(Supplied information Opens)
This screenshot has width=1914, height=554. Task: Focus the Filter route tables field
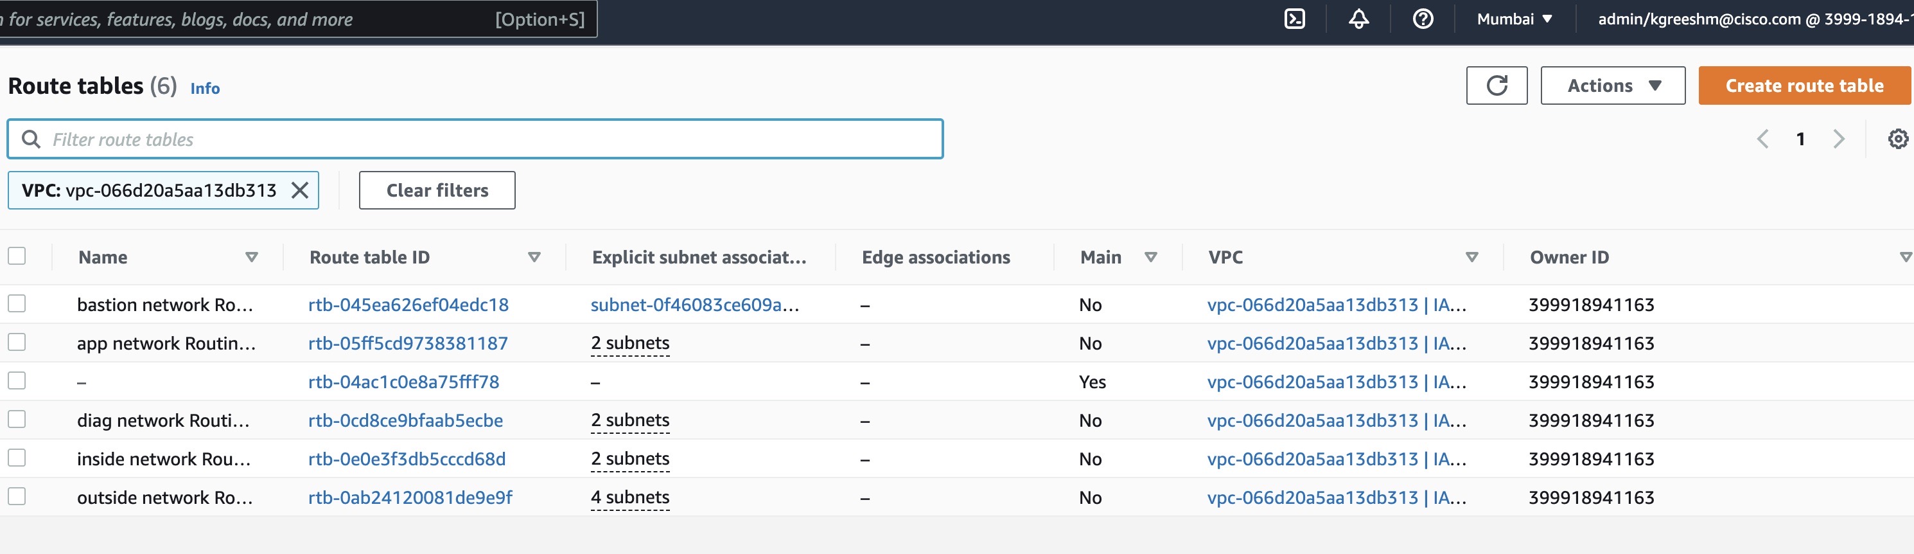coord(476,139)
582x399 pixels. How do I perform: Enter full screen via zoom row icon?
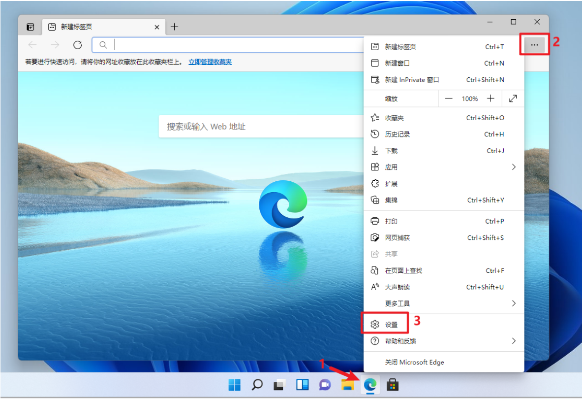[513, 98]
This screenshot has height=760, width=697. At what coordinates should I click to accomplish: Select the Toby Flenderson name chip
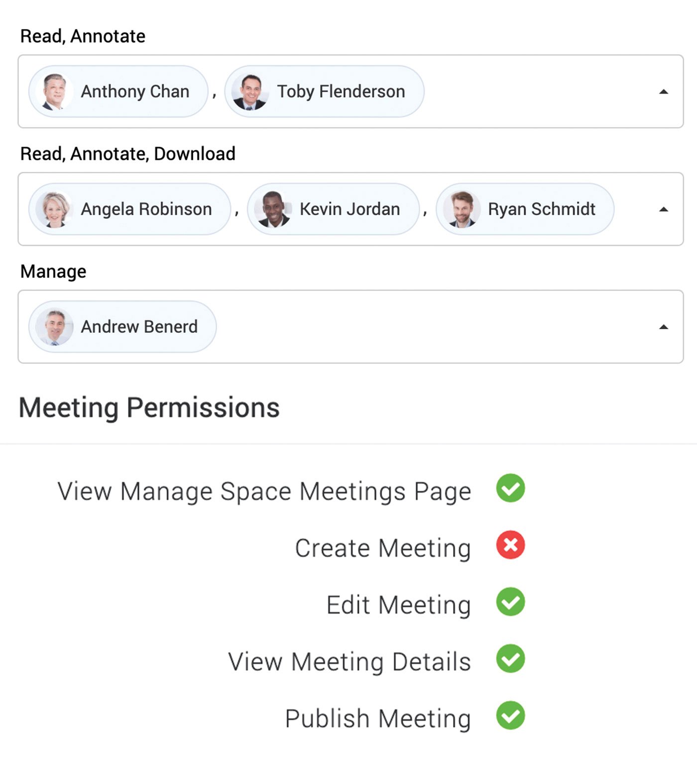341,92
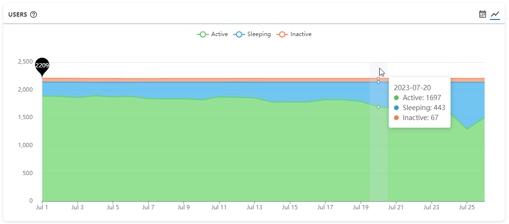This screenshot has width=509, height=224.
Task: Click the black 2209 marker pin
Action: (42, 65)
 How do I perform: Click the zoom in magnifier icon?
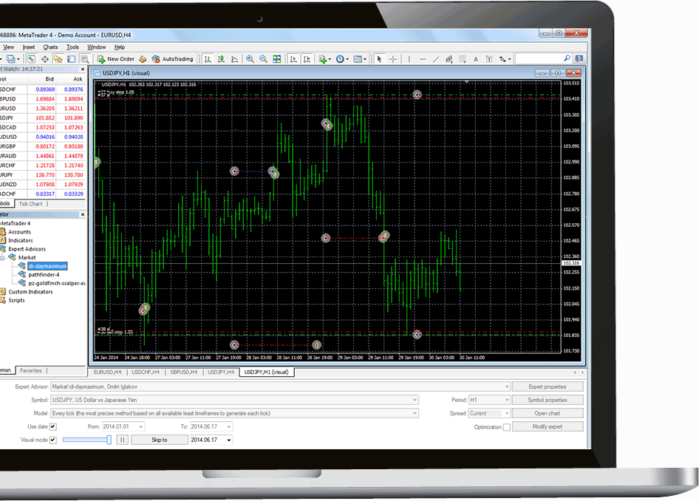click(x=250, y=59)
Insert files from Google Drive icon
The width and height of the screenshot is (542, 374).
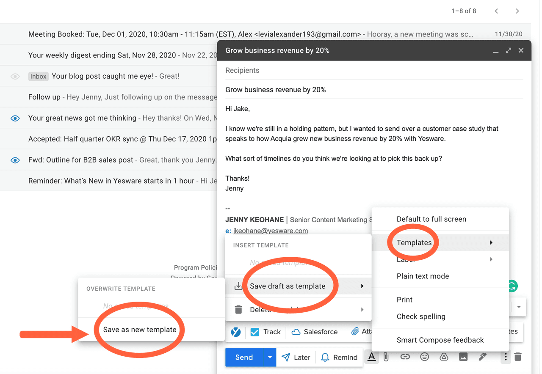pyautogui.click(x=444, y=357)
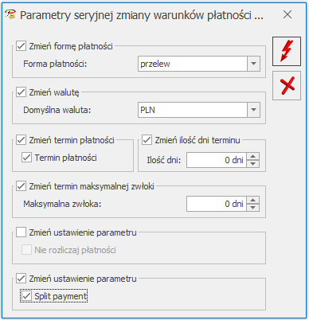Click the app icon in the title bar
This screenshot has height=320, width=309.
(x=10, y=14)
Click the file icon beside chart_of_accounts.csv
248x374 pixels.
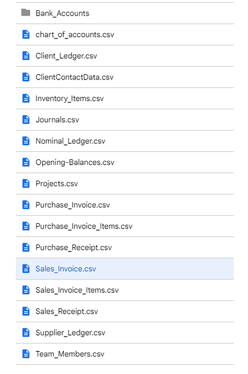26,35
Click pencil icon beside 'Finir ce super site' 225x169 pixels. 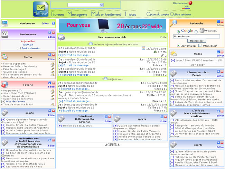[53, 64]
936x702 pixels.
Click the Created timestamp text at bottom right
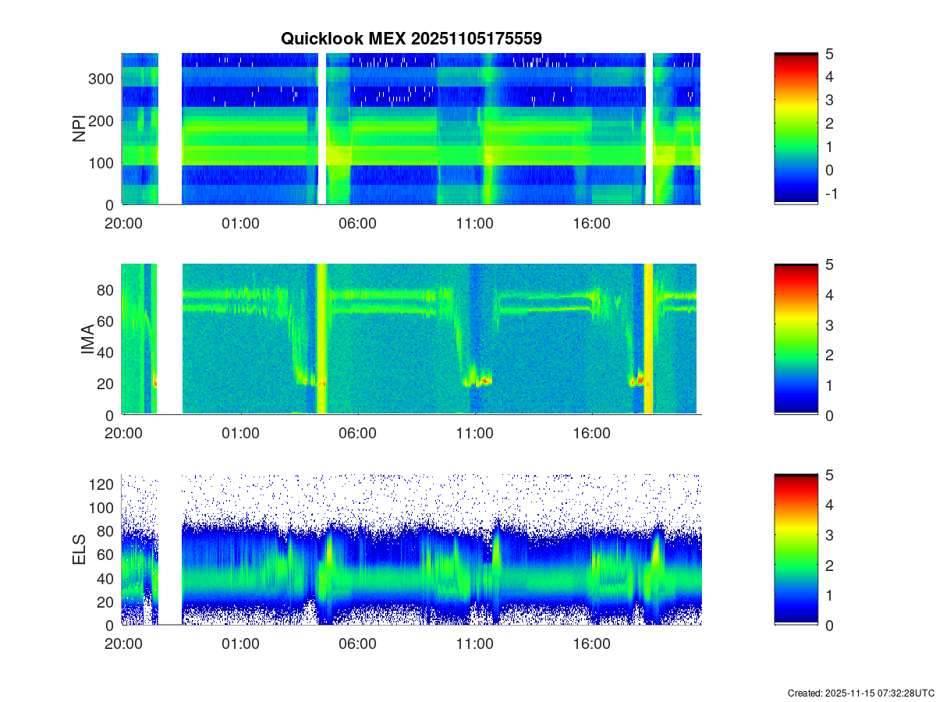[x=860, y=693]
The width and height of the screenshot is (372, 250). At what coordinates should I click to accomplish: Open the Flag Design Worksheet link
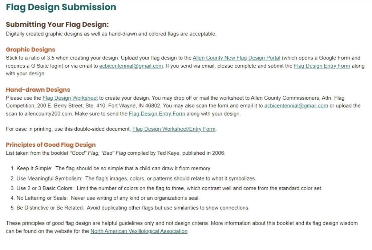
(Supplied information Closes)
_How to complete this task_
Set down word for word every line from the one containing "936x702 pixels." through the last line of the records above, both ends included. Leave out the pictures.

_Expected output_
936x702 pixels.
Click the Created timestamp text at bottom right
[x=860, y=693]
The width and height of the screenshot is (372, 250). At what coordinates should I click to accomplish: Open the Flag Design Worksheet link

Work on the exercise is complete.